Délaissant un instant le miracle des revenants, il inspecta sa famille, caressant sa femme et enlaçant ses fils. Qu’ils étaient beaux et fiers dans leurs atours de Pics ! Mais ils auraient besoin de soins. Ils tenaient bon, aussi solides que le paysage séculaire qui les entourait, mais ils n’en étaient pas moins blessés.

— Reposez-vous, les garçons. J’ai avec moi les chevaliers de la Coupe et de l’Autel. Ils vont s’occuper de vous.
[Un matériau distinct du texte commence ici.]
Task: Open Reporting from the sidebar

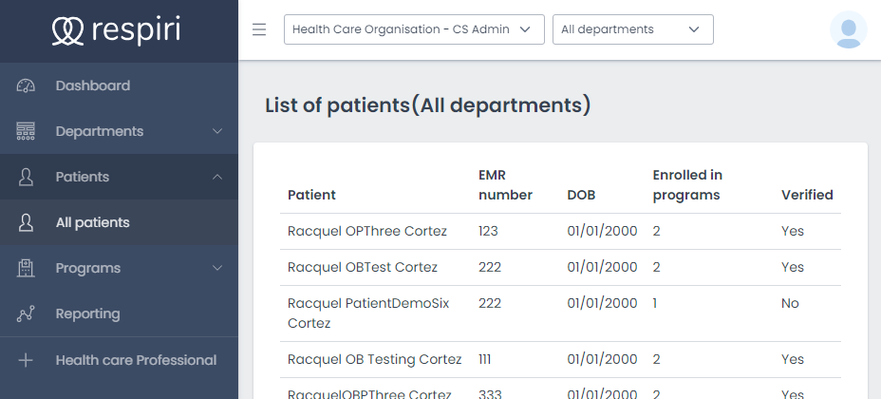Action: pos(87,314)
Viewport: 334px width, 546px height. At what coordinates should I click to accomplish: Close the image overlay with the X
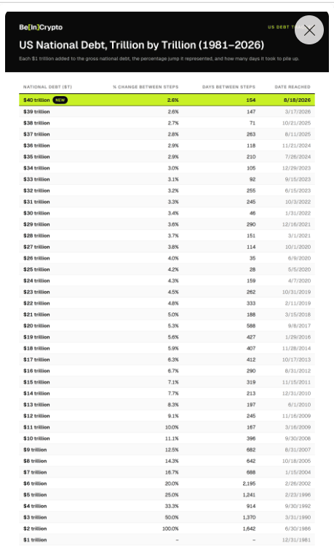(x=309, y=31)
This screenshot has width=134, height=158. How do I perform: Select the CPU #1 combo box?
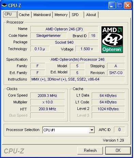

Erda, qui avait quitté l’hélicoptère avec ses compagnons, anticipa les ordres de Shiryu et ils se rapprochèrent des jeunes garçons tandis que Shunreï et son compagnon rejoignaient les deux hommes sortis du néant, surgis comme par miracle d’un passé lointain. La main de sa compagne vint se caler dans la sienne, fébrile. Leurs doigts s’entrelacèrent tendrement.

— Tu es magnifique, lui dit-il.

— On dirait que tu sais ce qu’il se passe… Shiryu, explique-moi. Pourquoi ai-je été choisie par une armure ? Et cette forme ? Ce n’est pas une Cloth.

— Non, ça n’en est pas une… Je crois que c’est une Fane de dryade d’Éris. La déesse de la discorde semble t’avoir accordé sa protection. Et maintenant, c’est une Shield. Je vais t’expliquer, mais avant…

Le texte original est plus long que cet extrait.